It doesn’t take a lot to ruin a Super Bowl for me, and it usually happens well before game day. I recognize this is not the normal American’s experience, but I try, usually half-heartedly, to enter a game wishing it were already over. This time, though, there was a new level of “Can you please stop doing this?” and it wasn’t only because the game was over at halftime, but because of the news that flashed that ESPN’s elegant and unpretentious baseball correspondent Pedro Gomez had died at 58 of what remain unspecified causes.
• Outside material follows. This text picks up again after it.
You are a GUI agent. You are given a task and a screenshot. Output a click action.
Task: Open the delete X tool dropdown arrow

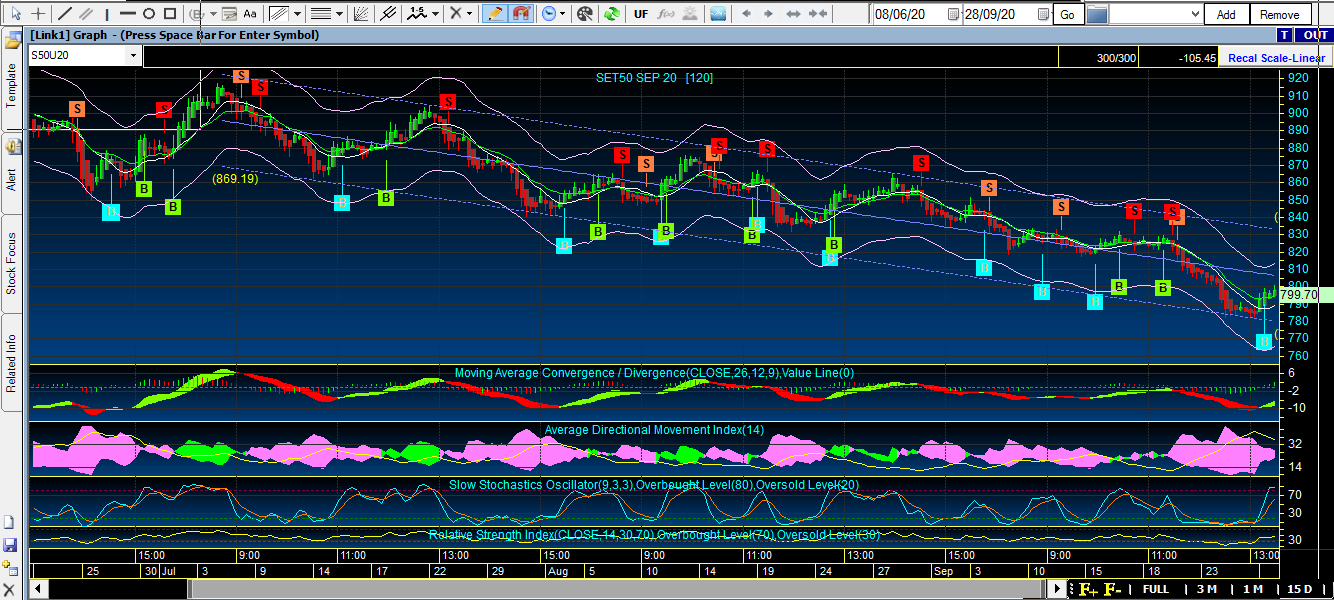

He was a friend of long standing, 35 or so years to be more precise, but everyone has those in their lives, or should. He was a man who was incapable of self-promotion in an industry that demands it almost as much as it does literacy, and he much preferred family time to air time. He led with kindness as well as knowledge, and he was part of what made ESPN indispensable when it was indeed that. When it was by face or byline, he brought the straight stuff, contextualized without self-aggrandizement, reverential to the sport but with a properly healthy skepticism toward the business. If all he’d ever done was his work on BALCO 20 years ago, he’d have been an important pillar in the history of the network when the network and the business were better at news gathering and interpretation than they are now. In a world that has been course-correcting toward cruelty and chaos, he represented balance both in private and in public.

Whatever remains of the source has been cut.